## Фрагмент документа

При этом поразительно то, что раковые опухоли и раковые сети клеток ведут себя как целое, причём у разных форм рака – разные «хитрые» стратегии. Выявлено несколько генов и белков, играющих важные роли в этих стратегиях. А ведь всё это не должно было бы поддерживаться эволюцией, т.к. каждый раз с гибелью организма гибнет и сама раковая система! Однако… И в обществах, увы, – «история учит тому, что она ничему не учит». И мы это видим. Значит, есть некие программы, точнее – системы знаковых повреждений нормальных программ, напоминающие, в частности, «сценарии» действий разных компьютерных вирусов. Некие альтернативные, опасные пути развития, при которых выживают наиболее мутировавшие, набравшие наибольшее количество мутаций в таких генах, – наиболее «наглые» и вредоносные. При раке это клетки – «социопсихопаты». Они быстрее размножаются, они подавляют другие клетки. И многие из них готовы стать, скажем, «лидерами».

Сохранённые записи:
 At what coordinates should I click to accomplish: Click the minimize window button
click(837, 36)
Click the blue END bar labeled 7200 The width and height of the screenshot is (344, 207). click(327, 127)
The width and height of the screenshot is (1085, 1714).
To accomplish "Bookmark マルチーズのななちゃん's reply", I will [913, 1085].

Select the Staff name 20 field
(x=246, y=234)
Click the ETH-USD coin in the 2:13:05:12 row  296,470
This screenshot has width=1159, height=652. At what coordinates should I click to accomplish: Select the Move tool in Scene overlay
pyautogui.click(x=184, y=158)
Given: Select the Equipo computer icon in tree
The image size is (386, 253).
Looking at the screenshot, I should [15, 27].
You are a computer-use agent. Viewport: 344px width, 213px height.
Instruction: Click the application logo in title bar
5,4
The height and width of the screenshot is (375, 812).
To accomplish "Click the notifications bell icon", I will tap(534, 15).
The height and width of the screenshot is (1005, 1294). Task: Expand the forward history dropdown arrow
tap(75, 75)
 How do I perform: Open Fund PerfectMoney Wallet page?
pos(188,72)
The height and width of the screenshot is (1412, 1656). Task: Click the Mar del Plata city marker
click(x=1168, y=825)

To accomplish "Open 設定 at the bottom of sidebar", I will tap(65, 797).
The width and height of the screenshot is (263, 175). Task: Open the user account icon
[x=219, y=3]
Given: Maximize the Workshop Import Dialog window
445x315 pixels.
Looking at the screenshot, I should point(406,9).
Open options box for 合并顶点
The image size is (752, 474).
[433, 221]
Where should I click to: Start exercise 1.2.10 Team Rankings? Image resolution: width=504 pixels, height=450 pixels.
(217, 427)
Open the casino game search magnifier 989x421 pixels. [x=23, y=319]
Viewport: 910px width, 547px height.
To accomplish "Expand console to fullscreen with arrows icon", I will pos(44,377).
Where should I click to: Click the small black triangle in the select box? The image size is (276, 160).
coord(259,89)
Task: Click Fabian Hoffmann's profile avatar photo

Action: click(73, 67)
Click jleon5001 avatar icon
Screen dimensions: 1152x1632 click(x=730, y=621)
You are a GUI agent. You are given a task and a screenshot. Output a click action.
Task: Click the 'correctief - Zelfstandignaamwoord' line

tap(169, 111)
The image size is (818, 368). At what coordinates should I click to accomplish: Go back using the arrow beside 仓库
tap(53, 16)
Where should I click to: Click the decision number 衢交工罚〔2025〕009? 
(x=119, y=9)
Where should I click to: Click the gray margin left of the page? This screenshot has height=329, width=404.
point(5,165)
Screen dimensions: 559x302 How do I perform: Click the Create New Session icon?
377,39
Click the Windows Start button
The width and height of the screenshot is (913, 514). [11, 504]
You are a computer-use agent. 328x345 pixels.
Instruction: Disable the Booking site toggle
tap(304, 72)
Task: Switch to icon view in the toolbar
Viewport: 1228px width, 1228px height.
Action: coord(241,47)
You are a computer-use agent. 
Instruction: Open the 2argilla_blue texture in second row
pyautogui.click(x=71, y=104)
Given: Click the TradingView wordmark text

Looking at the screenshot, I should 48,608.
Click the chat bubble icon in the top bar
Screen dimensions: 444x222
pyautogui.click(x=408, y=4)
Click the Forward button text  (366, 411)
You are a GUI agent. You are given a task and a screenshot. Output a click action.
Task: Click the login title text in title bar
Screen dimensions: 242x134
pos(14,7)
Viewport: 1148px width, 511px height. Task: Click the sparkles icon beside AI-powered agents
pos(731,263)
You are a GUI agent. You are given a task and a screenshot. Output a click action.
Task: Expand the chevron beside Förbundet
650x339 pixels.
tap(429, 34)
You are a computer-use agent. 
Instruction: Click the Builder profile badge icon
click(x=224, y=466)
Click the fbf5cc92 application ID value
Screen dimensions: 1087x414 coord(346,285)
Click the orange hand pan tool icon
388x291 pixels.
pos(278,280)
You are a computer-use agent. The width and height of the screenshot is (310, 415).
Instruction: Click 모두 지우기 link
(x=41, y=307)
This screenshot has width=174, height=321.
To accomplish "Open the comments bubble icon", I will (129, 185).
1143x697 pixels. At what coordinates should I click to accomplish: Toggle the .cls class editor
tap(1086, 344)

## Описание задания
Перепишите дословно весь фрагмент документа, приведённый выше.

## Письменный ответ
При этом поразительно то, что раковые опухоли и раковые сети клеток ведут себя как целое, причём у разных форм рака – разные «хитрые» стратегии. Выявлено несколько генов и белков, играющих важные роли в этих стратегиях. А ведь всё это не должно было бы поддерживаться эволюцией, т.к. каждый раз с гибелью организма гибнет и сама раковая система! Однако… И в обществах, увы, – «история учит тому, что она ничему не учит». И мы это видим. Значит, есть некие программы, точнее – системы знаковых повреждений нормальных программ, напоминающие, в частности, «сценарии» действий разных компьютерных вирусов. Некие альтернативные, опасные пути развития, при которых выживают наиболее мутировавшие, набравшие наибольшее количество мутаций в таких генах, – наиболее «наглые» и вредоносные. При раке это клетки – «социопсихопаты». Они быстрее размножаются, они подавляют другие клетки. И многие из них готовы стать, скажем, «лидерами».